### Extract provided:
Russia Viewed as Weimar
Foreign aid wouldn't have stopped Hitler, nor can it `save' Russia
IN arguing for aid to Russia, pundits and administration officials invoke the "lesson" of Weimar Germany. George Bush, national security adviser Brent Scowcroft, and former President Richard Nixon see the problem of assisting Russia largely through this historical prism.
They believe that America failed catastrophically in its unwillingness to help alleviate the economic depression in Germany after World War I, which, they contend, paved the way for Hitler's rise to power. Informed by this paradigm, they press for United States assistance to Russia, arguing that unless America helps Russia out of its economic chaos, the result could be a resurgent and aggressive Russian nationalism detrimental to American security.
This argument, however, misunderstands the forces that propelled Hitler's ascendancy, and its proponents overestimate the potential for American influence in both the Weimar Republic and today's Russia.
Since the American crash, heralding the advent of a worldwide depression, occurred in the autumn of 1929, and support for the Nazis ballooned from 800,000 votes in 1928 to 6.5 million in 1930, it is commonly assumed that the depression was responsible for Hitler's march to power. But this explanation is incorrect.
In 1930 Germany was in recession, not in depression. Despite the sudden drama of the New York stock-market crash, the Great Depression infected world economies gradually over several years. Nobody was suffering much during the initial Nazi surge except the workers, and they remained true to their traditional parties. While the Weimar Republic had its economic ailments - although no more severe than those of the other industrialized states - its mortal illness was virulent nationalism.
The German elections of 1930, in which the course was set for Hitler's rule, were dominated by foreign, not domestic policy, as extreme nationalist ambitions were advocated across the political spectrum. To explain the factors that produced Hitler and his expansionist policies, one must look not at temporary economic conditions, but to 1,000 years of German history and culture.

### Listed records:
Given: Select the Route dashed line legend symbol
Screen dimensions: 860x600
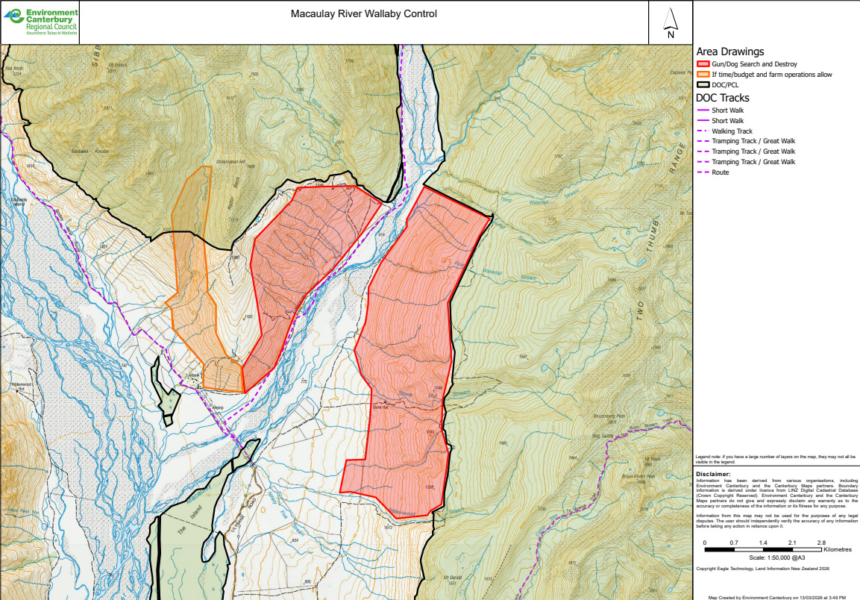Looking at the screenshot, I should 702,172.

==

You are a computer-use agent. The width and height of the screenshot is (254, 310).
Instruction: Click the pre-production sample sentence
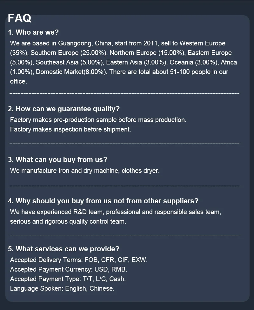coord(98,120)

--

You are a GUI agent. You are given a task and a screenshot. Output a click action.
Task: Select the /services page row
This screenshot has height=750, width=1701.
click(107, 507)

### Task instructions:
• 1. Based on the article about Russia and Weimar Germany, decide whether each statement agrees with it. Answer yes or no for each, and quote the words that decide it.
(a) Votes for the Nazis grew from 800,000 in 1928 to 6.5 million in 1930.
(b) Germany was in a depression in 1930.
(c) The German elections of 1930 were mostly about domestic policy.
• 2. Pick up the article about Russia and Weimar Germany after its last sentence, and keep writing in the same voice.

### Responses in order:
• 1.
(a) Yes: "support for the Nazis ballooned from 800,000 votes in 1928 to 6.5 million in 1930"
(b) No: "In 1930 Germany was in recession, not in depression."
(c) No: "were dominated by foreign, not domestic policy"

• 2.
American experts claim that, just as Nazis exploited economic discontent to seize power in Germany, so "fascist elements" in Russia could take advantage of economic misery to win power and embark on nationalist, expansionist policies. Unless the US helps ameliorate conditions in Russia, they warn, American security interests will be threatened. This is dubious.
THE German people, in a strictly constitutional way, chose Hitler as their leader not because they were in despair over economic conditions, but because they liked what he had promised to perform on the world stage. Germans enthusiastically supported all Hitler's "ultra-nationalist" actions, from the remilitarization of the Rhineland through the Austrian anschluss and the rape of Czechoslovakia to war with Poland and her allies.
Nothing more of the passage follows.